▸ MATERIAL PROVIDED
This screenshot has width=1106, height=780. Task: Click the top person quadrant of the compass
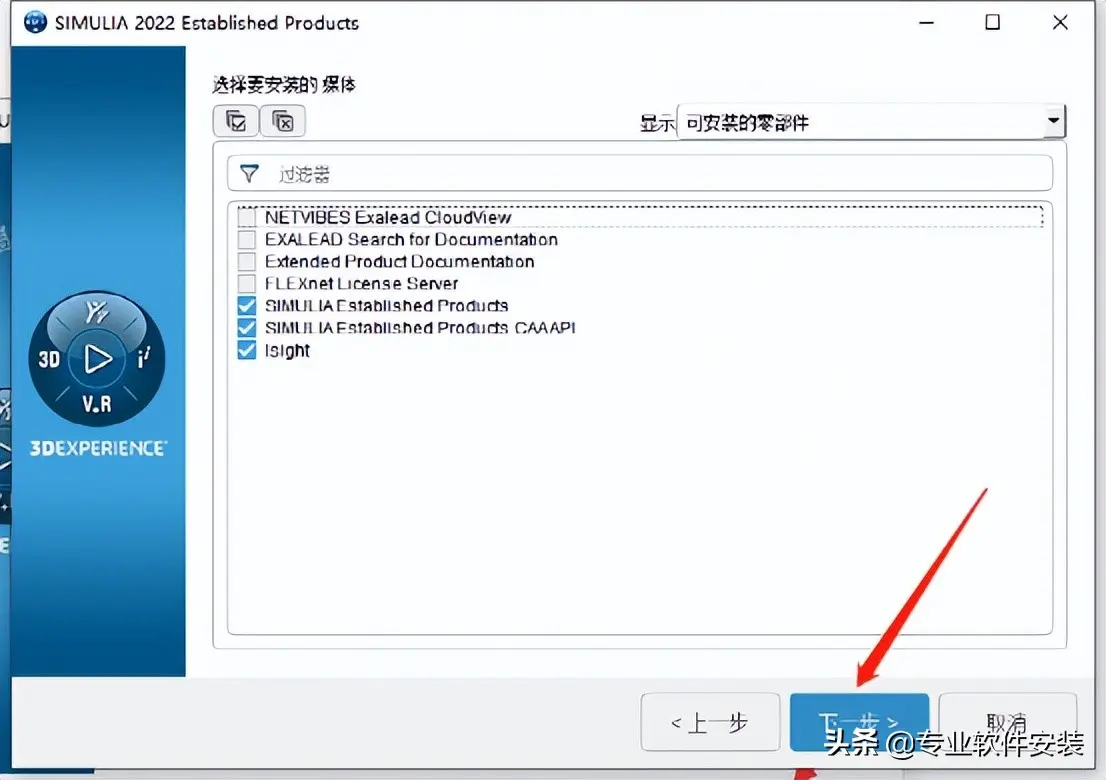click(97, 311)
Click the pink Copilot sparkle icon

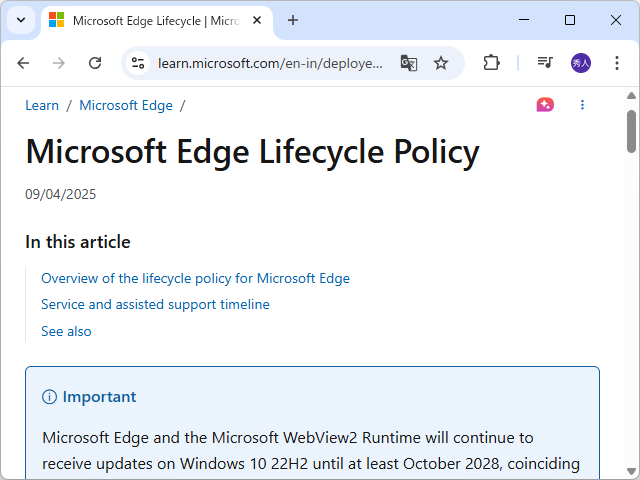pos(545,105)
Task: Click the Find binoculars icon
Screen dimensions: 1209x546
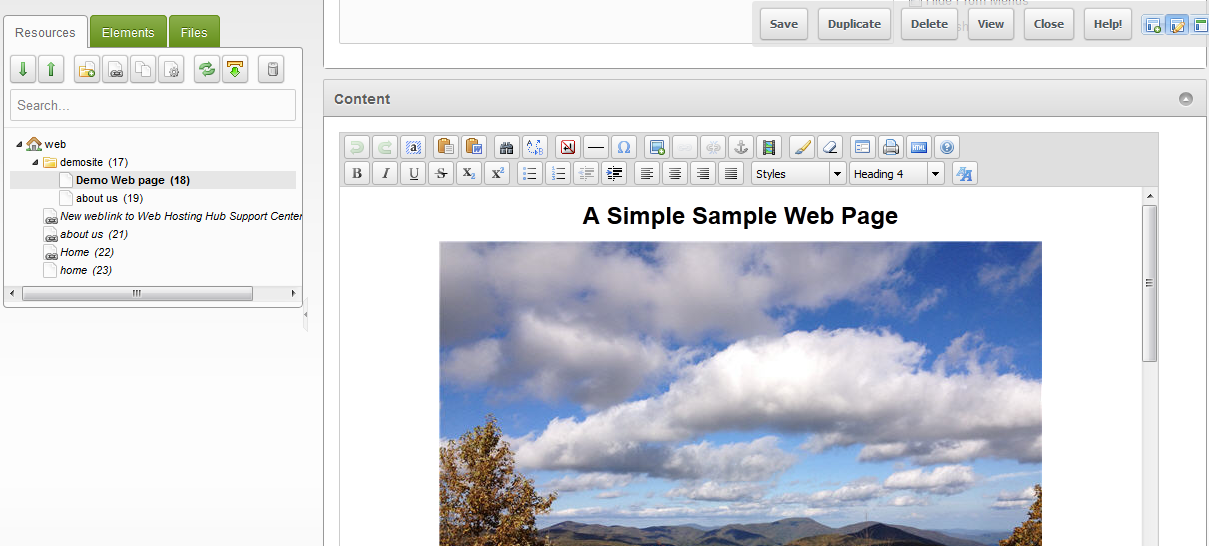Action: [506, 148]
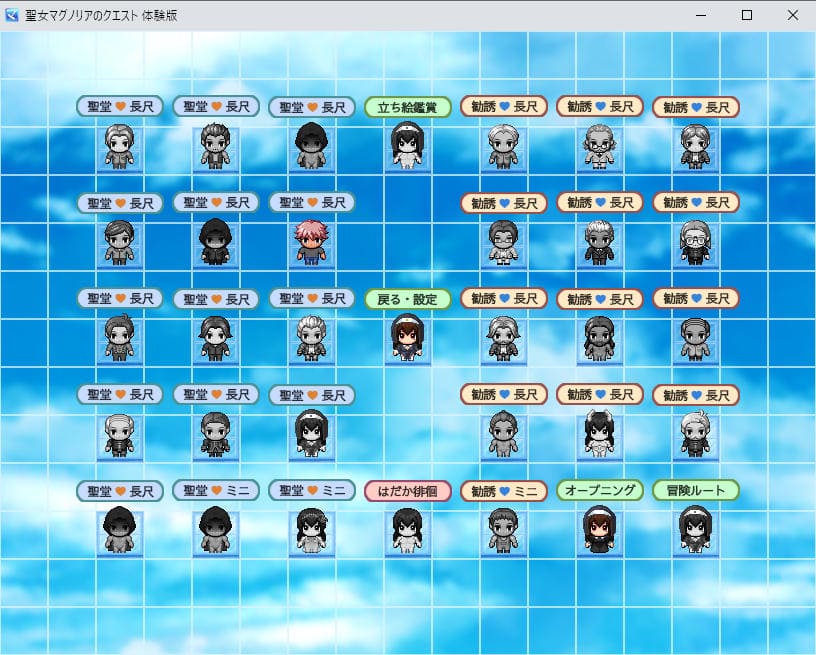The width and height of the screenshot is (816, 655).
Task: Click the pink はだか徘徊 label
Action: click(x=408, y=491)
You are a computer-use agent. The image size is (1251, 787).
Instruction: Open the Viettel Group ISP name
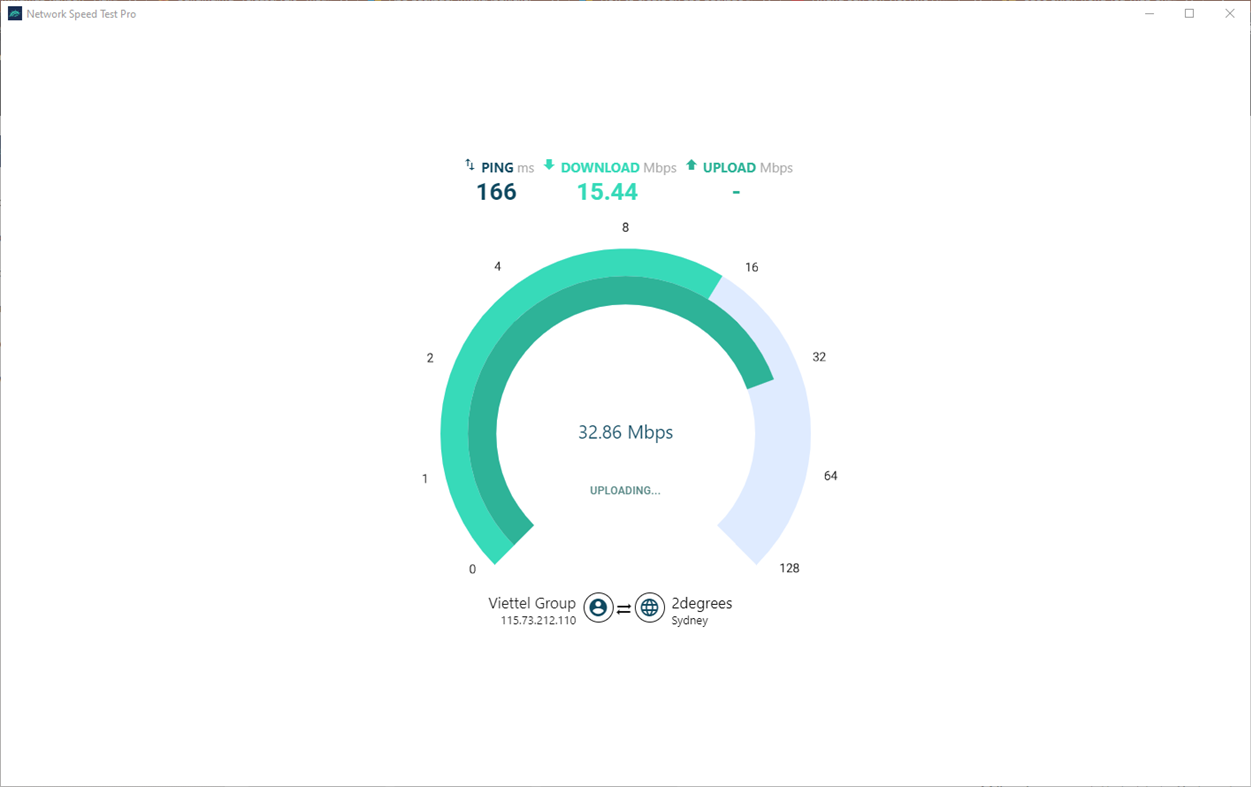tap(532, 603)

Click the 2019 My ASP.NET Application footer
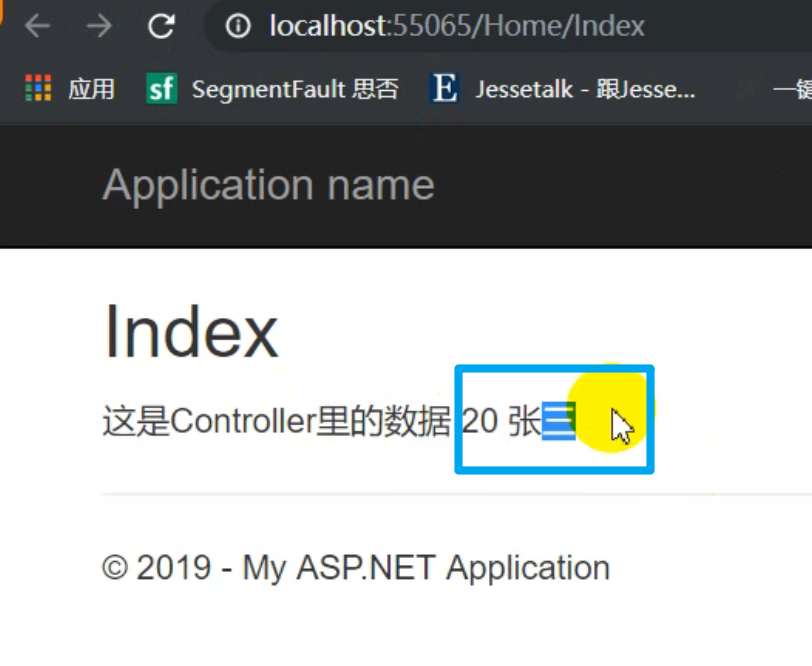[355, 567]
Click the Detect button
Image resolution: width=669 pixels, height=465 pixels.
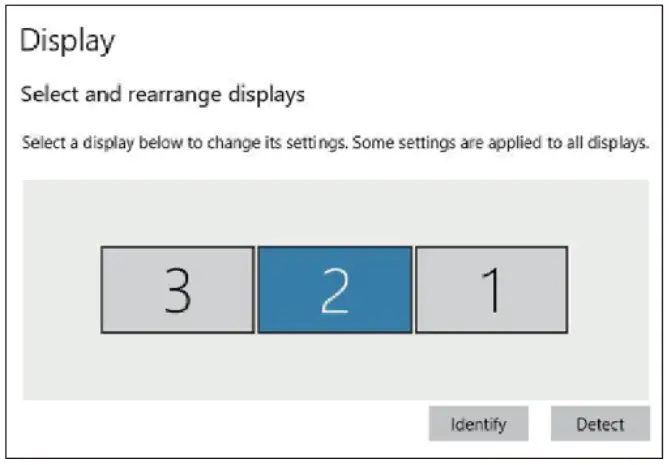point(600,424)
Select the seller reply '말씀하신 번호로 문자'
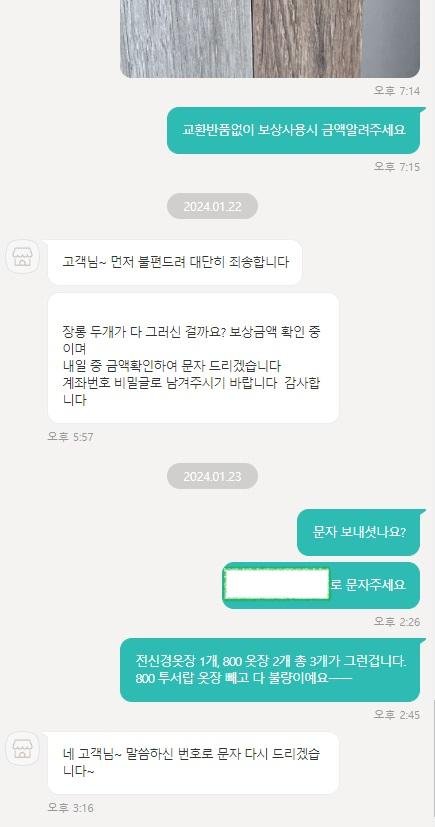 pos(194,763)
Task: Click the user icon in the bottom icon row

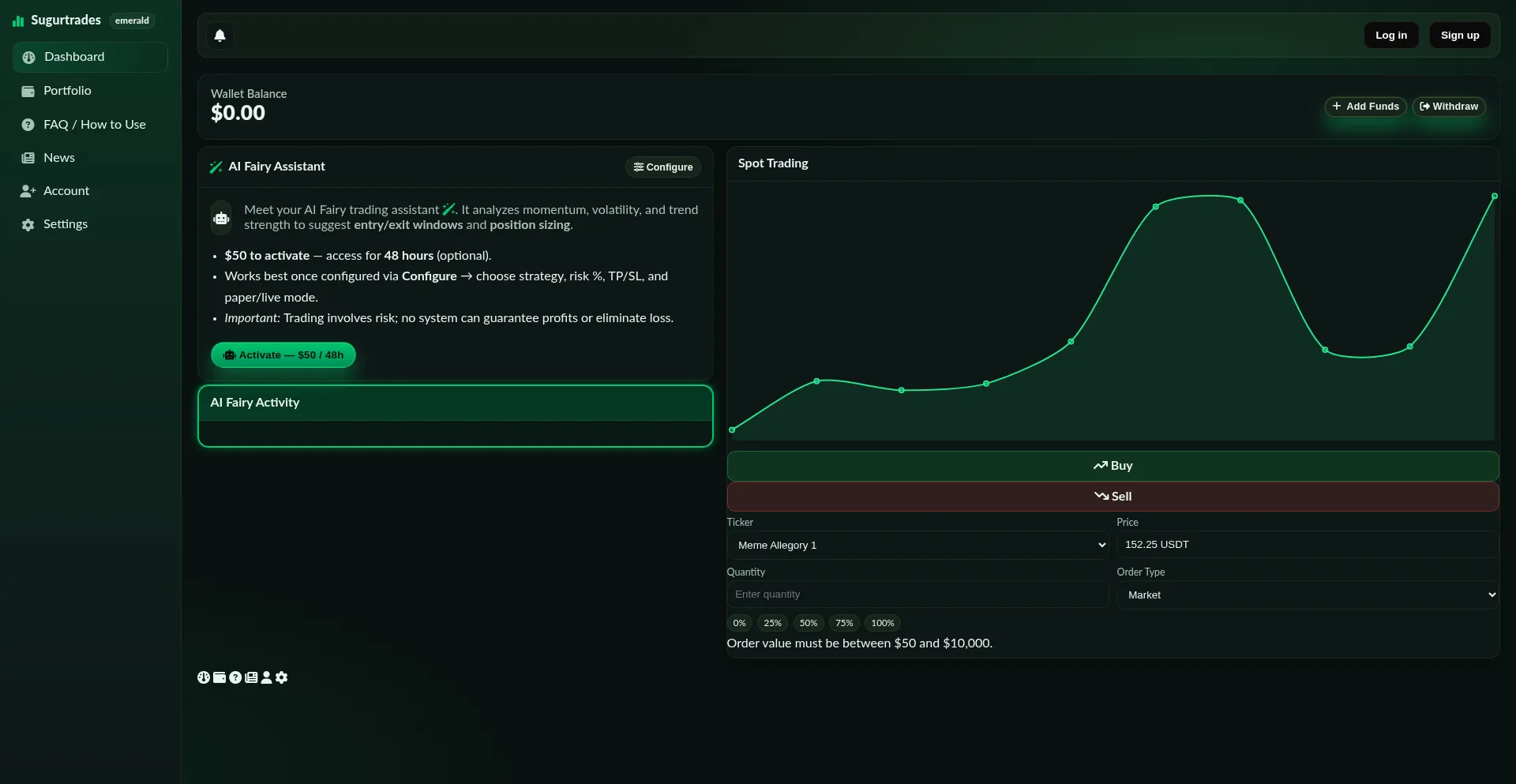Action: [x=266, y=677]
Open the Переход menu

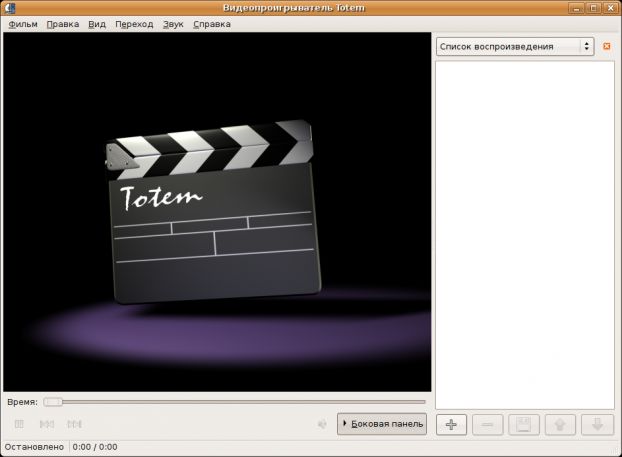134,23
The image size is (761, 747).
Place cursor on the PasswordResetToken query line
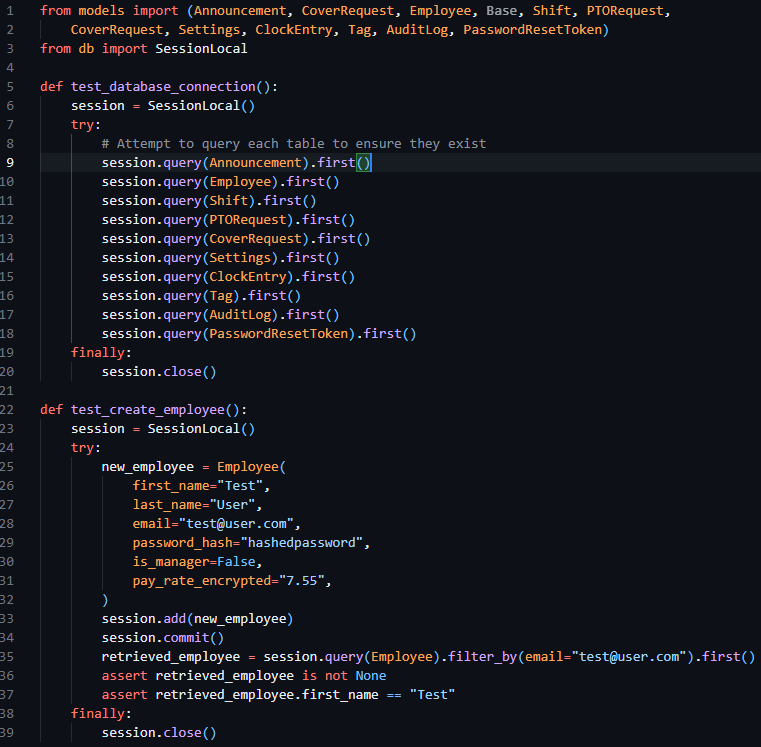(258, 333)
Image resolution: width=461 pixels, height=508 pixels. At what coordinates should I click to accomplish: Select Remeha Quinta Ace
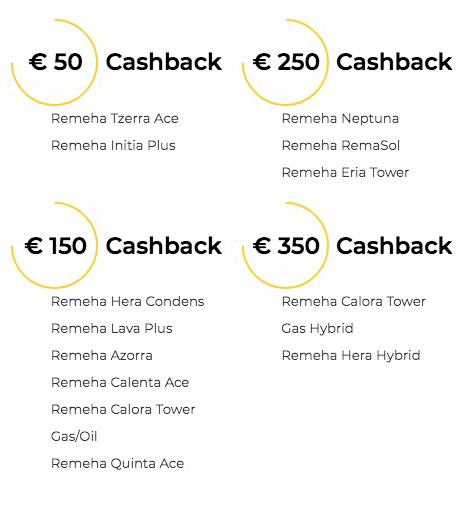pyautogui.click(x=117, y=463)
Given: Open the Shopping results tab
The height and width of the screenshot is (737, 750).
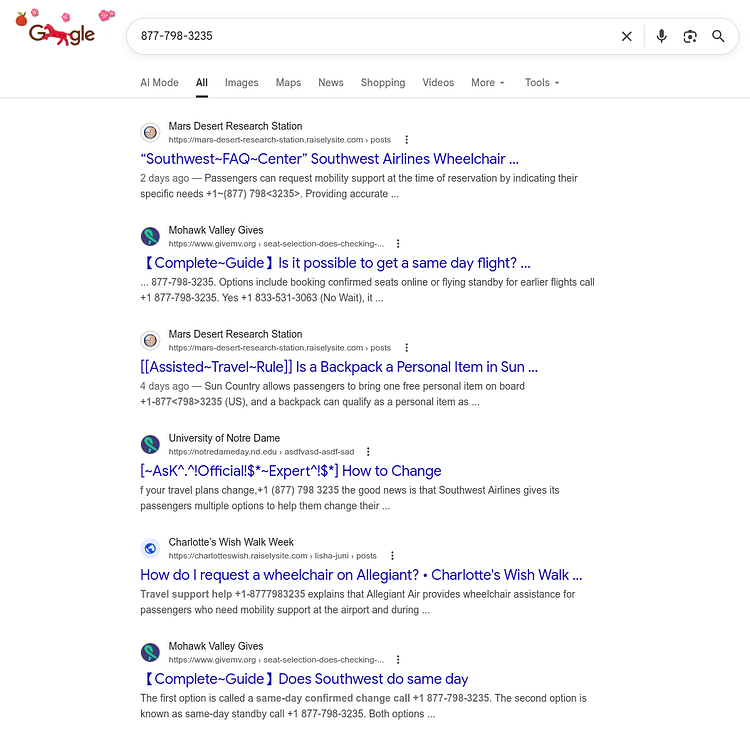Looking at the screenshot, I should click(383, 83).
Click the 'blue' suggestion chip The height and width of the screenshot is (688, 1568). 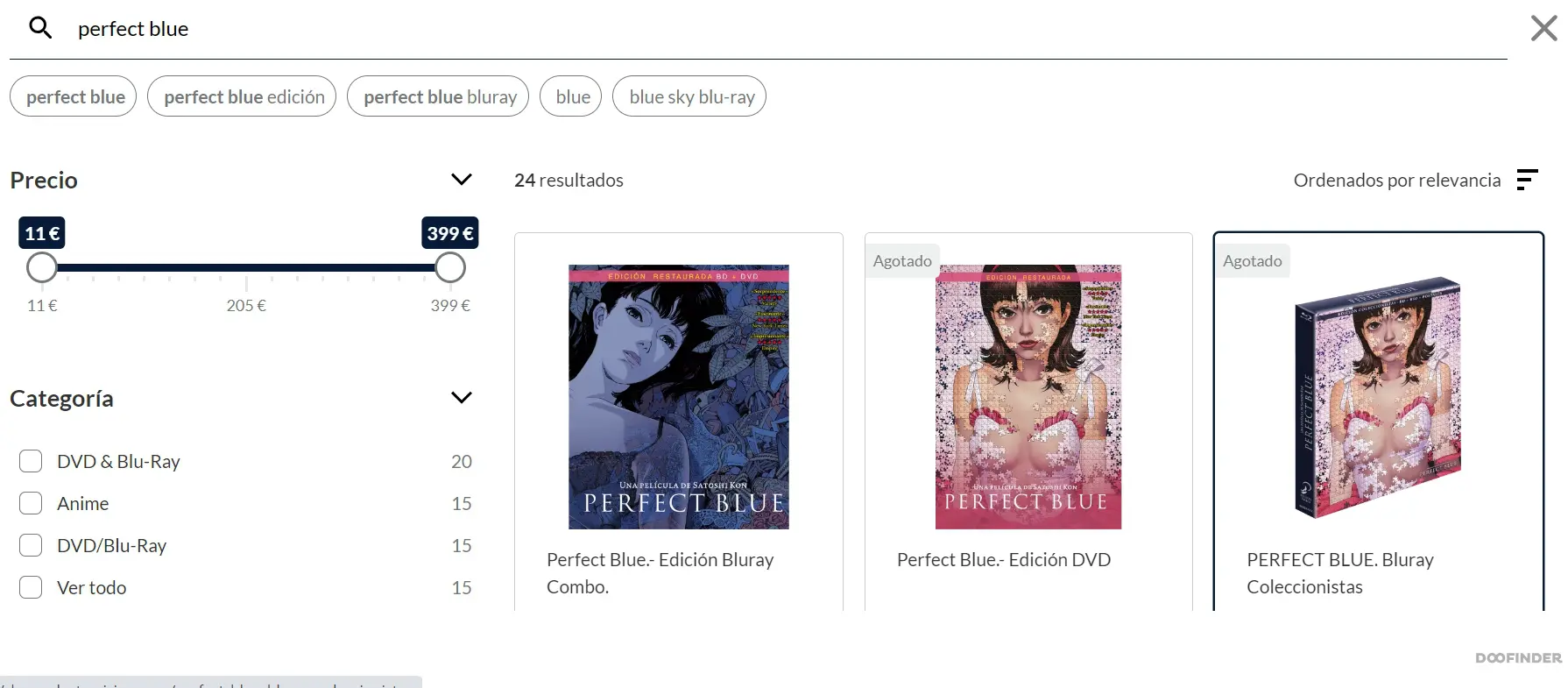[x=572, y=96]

▸ TASK DIRECTIONS
Update the lines starting with the one containing "Click the pink Copilot sparkle icon" and going on through the one containing "tap(532, 603)" by replacing "binoculars" with "telescope" and leaving everything else unchanged. Omit the pictures from your answer.

▸ TASK OUTPUT
Click the pink Copilot sparkle icon

pos(545,105)
Task: Click the Find telescope icon
Screen dimensions: 1209x546
Action: [506, 148]
The width and height of the screenshot is (816, 655).
Task: Click the pink はだか徘徊 label
Action: click(x=408, y=491)
You are a computer-use agent. The image size is (1251, 787).
Instruction: Open the Viettel Group ISP name
tap(532, 603)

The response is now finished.